[Data items]
════════════════════
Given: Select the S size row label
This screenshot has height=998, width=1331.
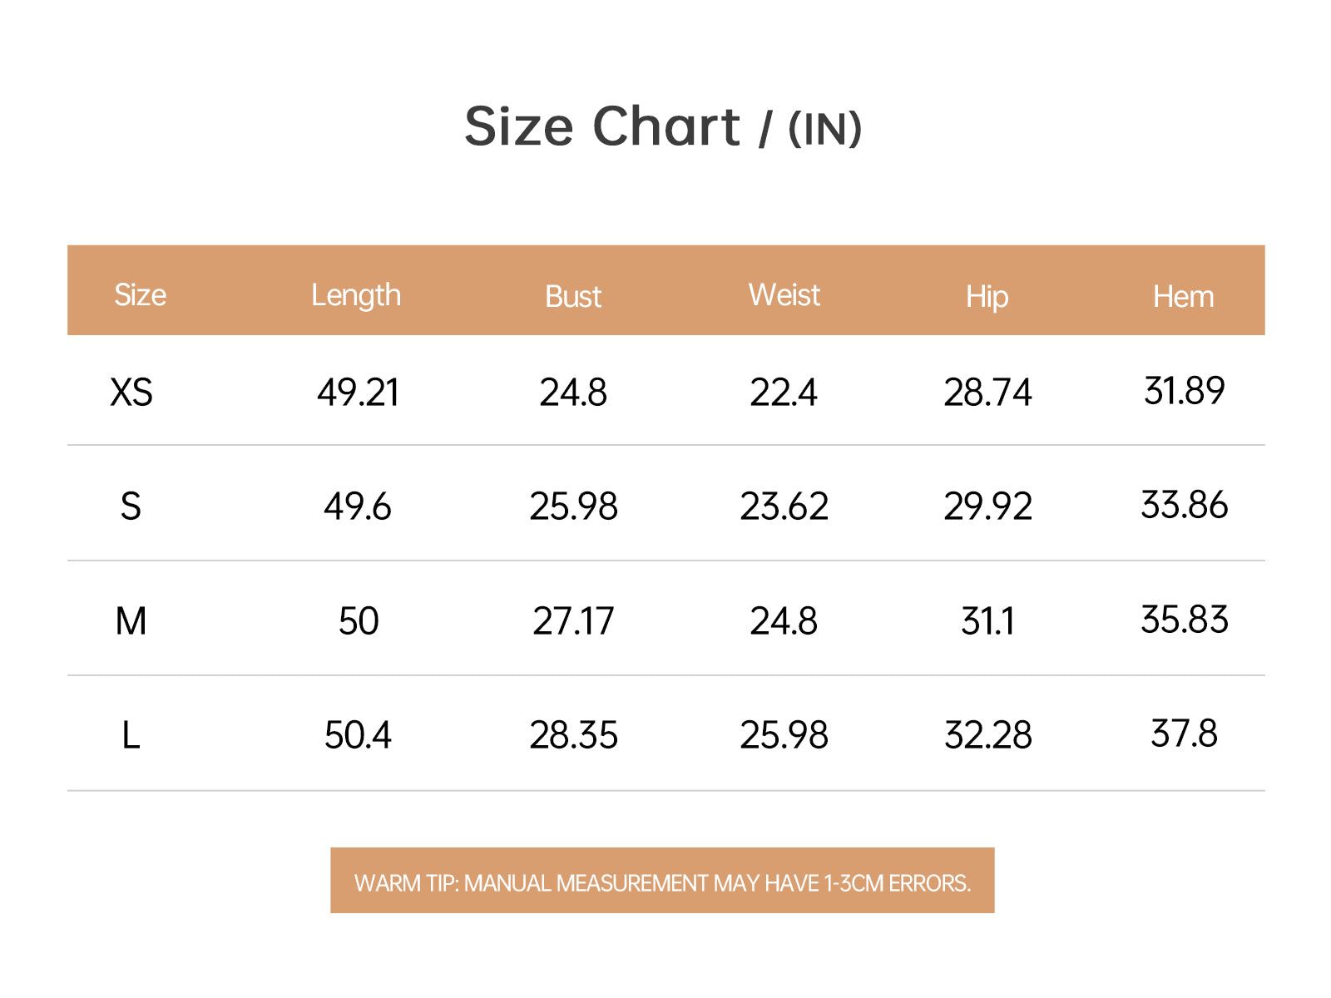Looking at the screenshot, I should (131, 506).
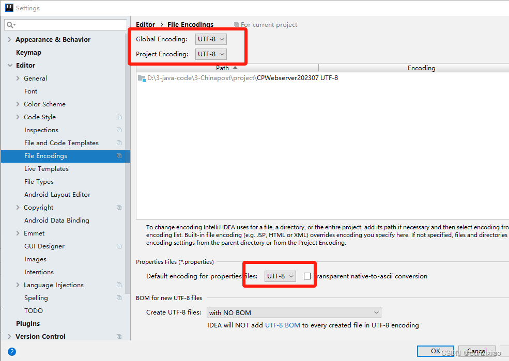
Task: Open the UTF-8 BOM link
Action: coord(282,326)
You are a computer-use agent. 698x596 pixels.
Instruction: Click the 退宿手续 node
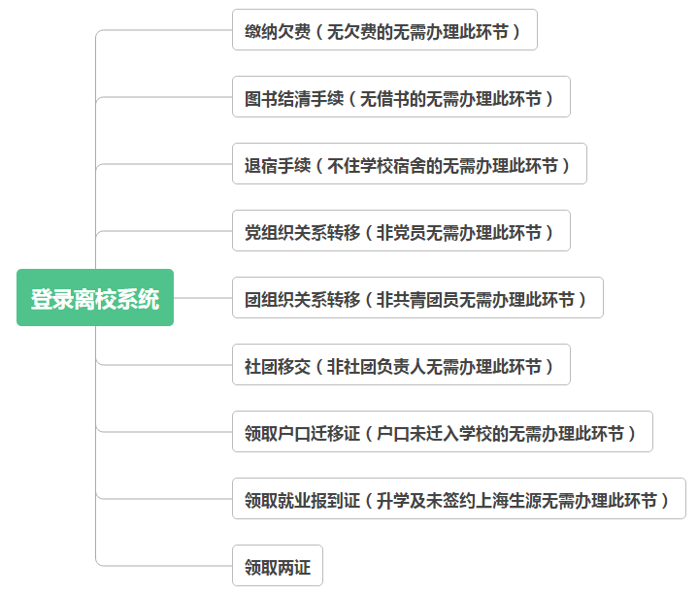point(409,164)
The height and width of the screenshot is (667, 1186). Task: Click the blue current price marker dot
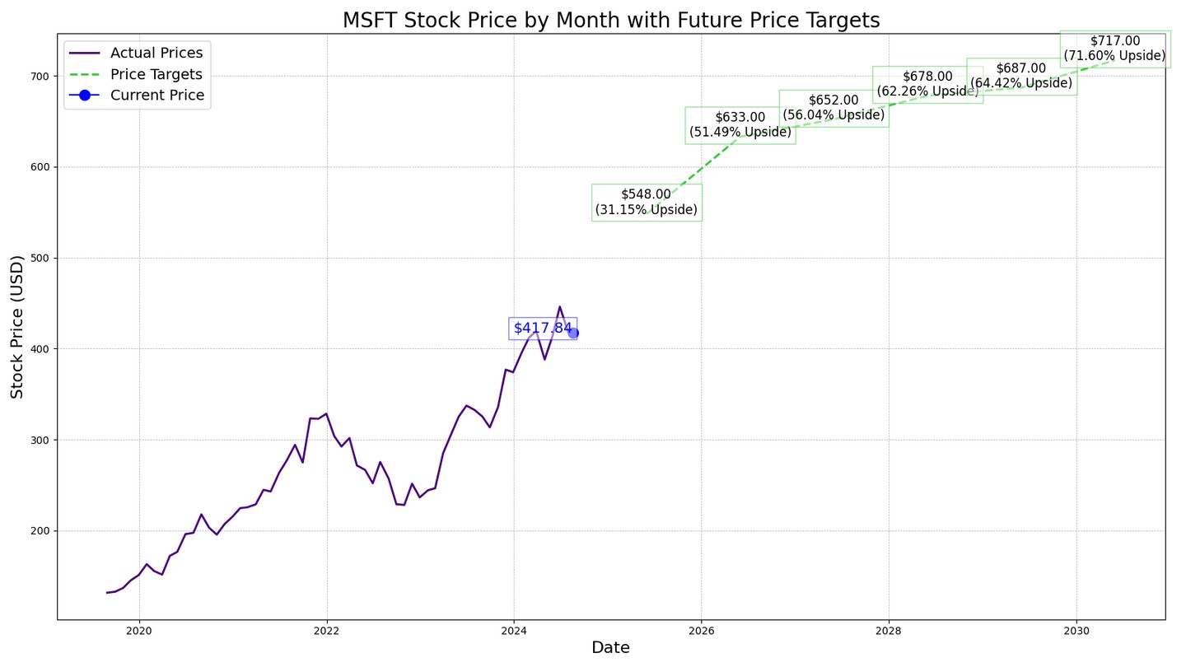(573, 333)
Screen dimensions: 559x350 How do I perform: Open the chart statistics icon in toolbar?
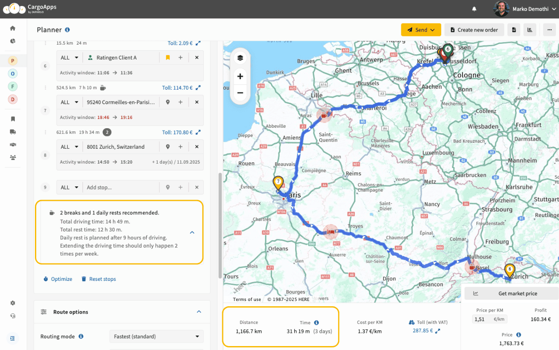point(530,30)
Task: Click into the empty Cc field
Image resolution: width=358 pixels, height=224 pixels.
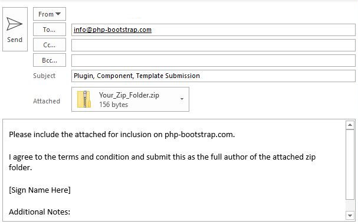Action: pyautogui.click(x=214, y=45)
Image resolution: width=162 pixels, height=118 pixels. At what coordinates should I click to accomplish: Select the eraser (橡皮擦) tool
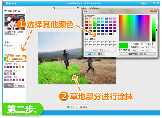coord(19,85)
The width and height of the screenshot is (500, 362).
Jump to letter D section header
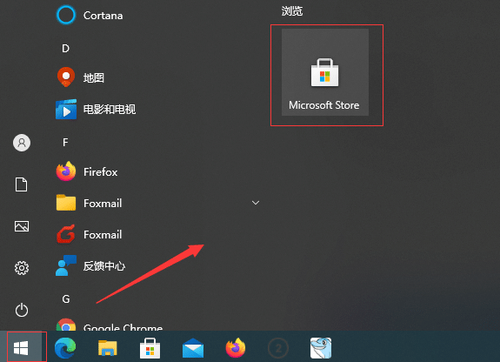coord(65,48)
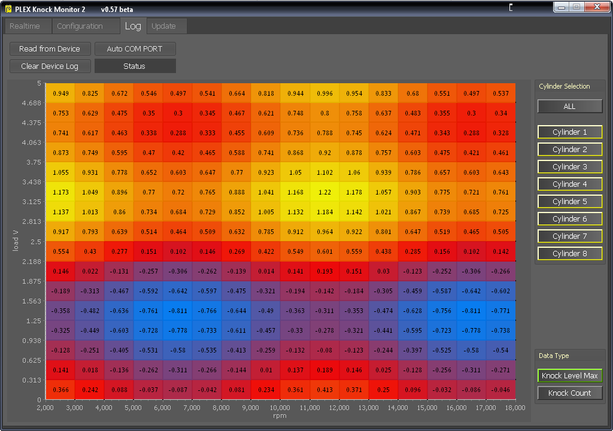Toggle Cylinder 3 selection
This screenshot has width=613, height=431.
point(569,166)
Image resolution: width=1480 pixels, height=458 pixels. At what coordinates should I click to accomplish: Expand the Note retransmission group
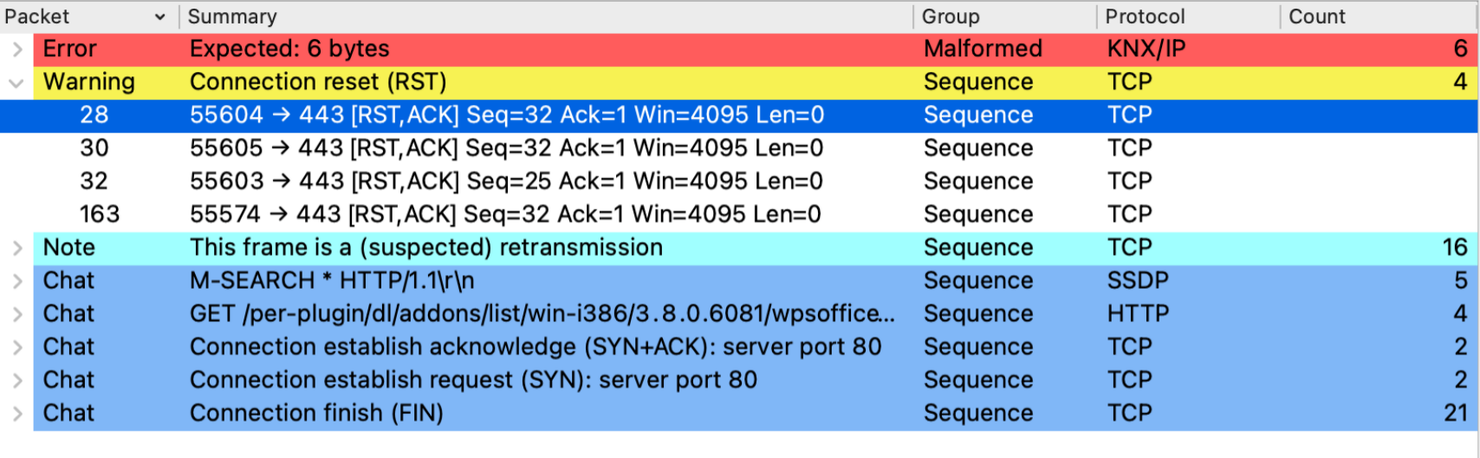click(17, 248)
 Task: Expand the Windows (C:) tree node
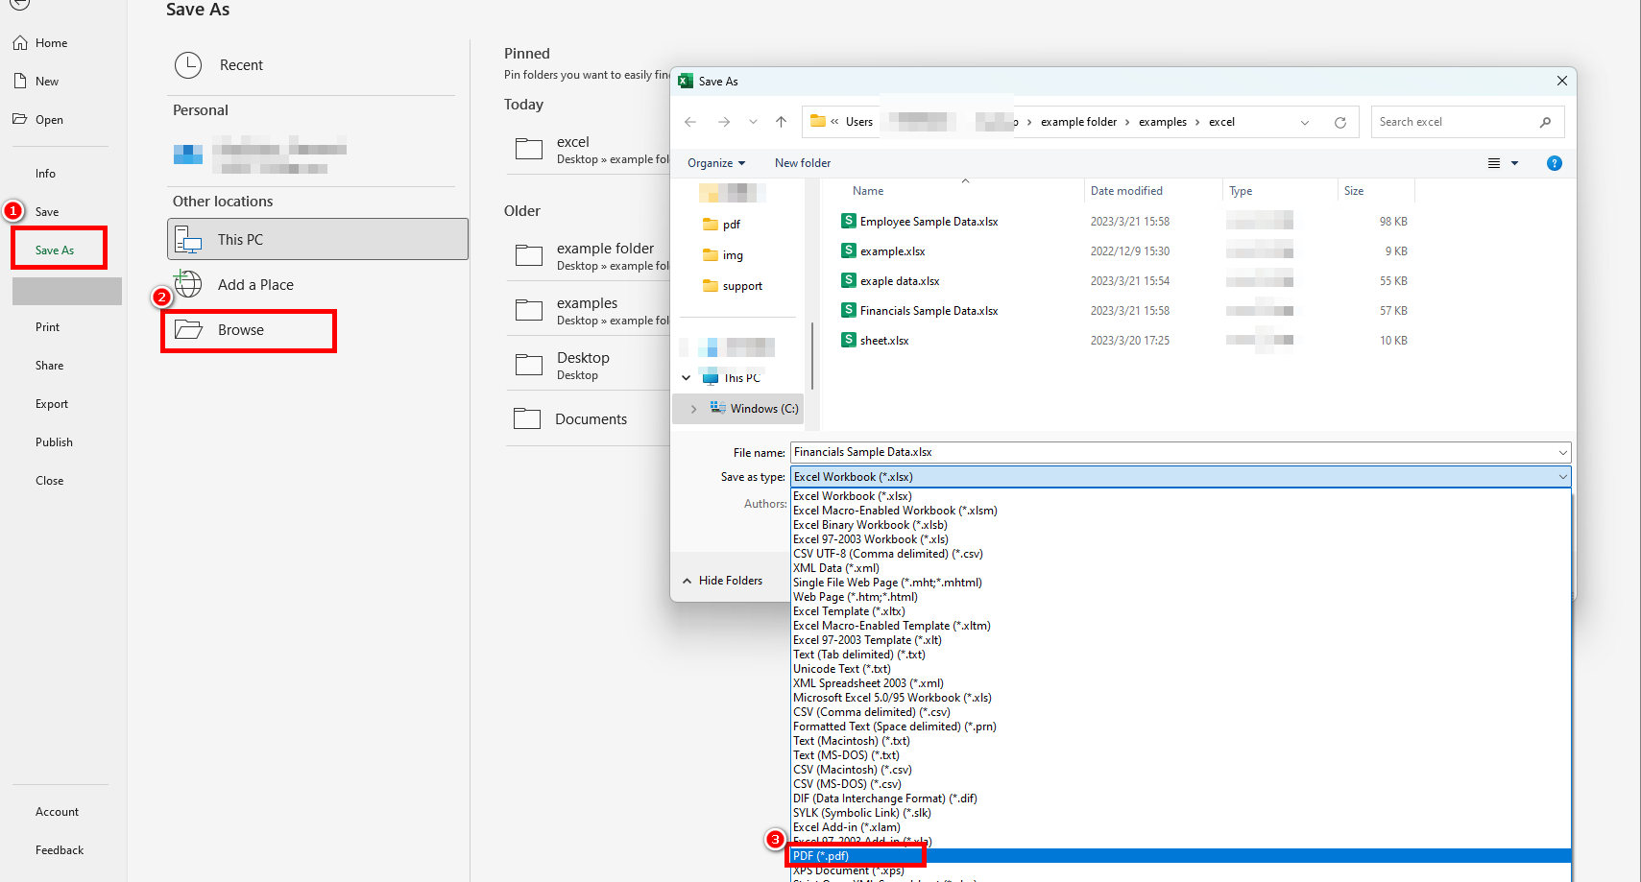pos(693,409)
════════════════════
**Required work**
All entries need to be duplicated exactly, apart from the images.

**Answer area**
Given: Select the S size row label
This screenshot has height=998, width=1331.
Looking at the screenshot, I should (131, 506).
Task: Open the UTF-8 BOM link
Action: coord(282,326)
You are a computer-use agent. 698x596 pixels.
Instruction: Click the 退宿手续 node
point(409,164)
The height and width of the screenshot is (667, 1186). Task: Click the blue current price marker dot
(573, 333)
Screen dimensions: 559x350 How do I perform: Open the chart statistics icon in toolbar?
point(530,30)
Task: Click into the empty Cc field
Image resolution: width=358 pixels, height=224 pixels.
Action: pyautogui.click(x=214, y=45)
Image resolution: width=162 pixels, height=118 pixels. At what coordinates should I click to accomplish: Select the eraser (橡皮擦) tool
coord(19,85)
The width and height of the screenshot is (500, 362).
Jump to letter D section header
coord(65,48)
Toggle Cylinder 3 selection
This screenshot has width=613, height=431.
point(569,166)
Image resolution: width=1480 pixels, height=458 pixels. At what coordinates should I click to accomplish: Expand the Note retransmission group
click(17, 248)
 Task: Expand the Windows (C:) tree node
pos(693,409)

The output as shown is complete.